----- TEXTO PARA LER

Apaixonadas ambas pelos maridos, o que não deixava de ser uma novidade em contexto real, estavam também em sintonia quanto ao papel que queriam ver atribuído pelos respetivos cortesãos aos príncipes consortes, estatuto de certo modo contra natura numa sociedade que glorificava a hegemonia do pater familias.

"Enquanto estiver neste miserável mundo - escreve a rainha portuguesa em francês, língua que ambas usavam para comunicar, à imagem do que acontecia então na maior parte das cortes europeias - a sua [de D. Fernando] posição será tão boa quanto a minha possa ser. Nunca permitirei a quem quer que seja que estabeleça uma diferença no que quer que seja entre mim e ele e exijo que se lhe obedeça como se deve obedecer a mim."

No que estariam menos em concordância seria, todavia, quanto às alegrias da maternidade. Dona Maria adorava bebés de ambos os sexos e parecia-lhe que, quando se amava o marido como era o seu caso, todos os sacrifícios valiam a pena para multiplicar os frutos desse amor. À recém casada prima (recorde-se que eram ambas casadas com dois primos) Vitória, escreverá a rainha de Portugal: "Verá como é doce ocupar-nos das nossas crianças e espero de todo o meu coração que essa ocupação lhe chegará brevemente."

A rainha de Inglaterra não partilhava, porém, do mesmo entusiasmo, o que não causará pouca perturbação a Dona Maria II, que rejubilaria ao tomar conhecimento da primeira gravidez de Vitória e o subsequente nascimento da Princesa Real, Vicky. Menos de um ano depois, quando nasceu o primeiro rapaz, Bertie, Dona Maria recomendou-lhe que evitasse os ciúmes da mais velha, como ela conseguira fazer quando o nascimento do Infante Dom Luís pôs em causa a "monarquia absoluta" do bebé Pedro.

----------
----- REGISTOS

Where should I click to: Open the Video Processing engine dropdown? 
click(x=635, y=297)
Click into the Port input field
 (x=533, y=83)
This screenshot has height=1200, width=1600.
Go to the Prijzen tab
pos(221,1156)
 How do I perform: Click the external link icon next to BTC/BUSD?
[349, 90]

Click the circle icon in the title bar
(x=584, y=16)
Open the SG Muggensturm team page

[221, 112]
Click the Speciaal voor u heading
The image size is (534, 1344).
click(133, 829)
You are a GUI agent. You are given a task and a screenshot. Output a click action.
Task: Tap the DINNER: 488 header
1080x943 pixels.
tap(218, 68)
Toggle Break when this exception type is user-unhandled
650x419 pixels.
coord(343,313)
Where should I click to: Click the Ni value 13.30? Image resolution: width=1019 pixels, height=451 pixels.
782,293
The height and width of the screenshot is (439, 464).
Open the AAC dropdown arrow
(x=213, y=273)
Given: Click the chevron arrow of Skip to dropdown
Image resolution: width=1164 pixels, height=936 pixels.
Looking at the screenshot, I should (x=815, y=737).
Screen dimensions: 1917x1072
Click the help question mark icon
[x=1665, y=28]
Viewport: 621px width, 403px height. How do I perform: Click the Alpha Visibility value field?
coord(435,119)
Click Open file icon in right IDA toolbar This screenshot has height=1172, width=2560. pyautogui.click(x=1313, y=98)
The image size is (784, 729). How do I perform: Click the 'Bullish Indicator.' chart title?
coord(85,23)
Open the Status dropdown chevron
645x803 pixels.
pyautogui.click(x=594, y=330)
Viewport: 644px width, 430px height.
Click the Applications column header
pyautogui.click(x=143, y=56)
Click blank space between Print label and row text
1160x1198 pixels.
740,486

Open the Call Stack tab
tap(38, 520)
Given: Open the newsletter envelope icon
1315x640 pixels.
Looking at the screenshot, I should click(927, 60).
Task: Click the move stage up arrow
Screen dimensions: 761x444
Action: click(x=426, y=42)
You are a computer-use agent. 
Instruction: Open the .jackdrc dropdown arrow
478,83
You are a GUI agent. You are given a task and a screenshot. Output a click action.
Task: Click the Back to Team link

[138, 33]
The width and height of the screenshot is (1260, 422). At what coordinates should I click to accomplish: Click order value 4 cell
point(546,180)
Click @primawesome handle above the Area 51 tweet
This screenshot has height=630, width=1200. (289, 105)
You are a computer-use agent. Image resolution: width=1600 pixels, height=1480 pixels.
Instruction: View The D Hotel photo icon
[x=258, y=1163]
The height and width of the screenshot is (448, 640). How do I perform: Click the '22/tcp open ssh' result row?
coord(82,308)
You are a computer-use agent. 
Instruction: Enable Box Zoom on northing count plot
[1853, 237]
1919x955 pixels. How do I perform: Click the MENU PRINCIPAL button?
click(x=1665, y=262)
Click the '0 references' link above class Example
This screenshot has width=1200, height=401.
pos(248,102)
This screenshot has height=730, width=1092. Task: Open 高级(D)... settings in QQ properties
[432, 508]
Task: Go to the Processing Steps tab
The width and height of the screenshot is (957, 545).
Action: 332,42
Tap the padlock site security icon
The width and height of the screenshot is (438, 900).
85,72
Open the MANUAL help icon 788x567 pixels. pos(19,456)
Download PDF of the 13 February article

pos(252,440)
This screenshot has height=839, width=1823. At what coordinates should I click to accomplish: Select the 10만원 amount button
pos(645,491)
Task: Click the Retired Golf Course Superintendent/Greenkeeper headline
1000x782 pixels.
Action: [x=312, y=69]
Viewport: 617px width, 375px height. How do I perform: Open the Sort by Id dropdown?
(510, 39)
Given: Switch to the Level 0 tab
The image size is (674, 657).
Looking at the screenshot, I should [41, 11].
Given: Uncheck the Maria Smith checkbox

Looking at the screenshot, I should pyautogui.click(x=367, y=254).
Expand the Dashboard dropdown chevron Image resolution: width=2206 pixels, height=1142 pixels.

----------

_LISTA DE TAREFAS_:
- A) Repete sem alterar nada o trecho do texto sobre Dona Maria II e a rainha Vitória, começando nas palavras "Apaixonadas ambas pelos" e parando logo a seguir a "do pater familias.".
- B) Segundo o texto sobre Dona Maria II e a rainha Vitória, em que língua as duas rainhas comunicavam?

_RESPOSTAS POR NÚMERO_:
- A)
Apaixonadas ambas pelos maridos, o que não deixava de ser uma novidade em contexto real, estavam também em sintonia quanto ao papel que queriam ver atribuído pelos respetivos cortesãos aos príncipes consortes, estatuto de certo modo contra natura numa sociedade que glorificava a hegemonia do pater familias.

- B) Em francês.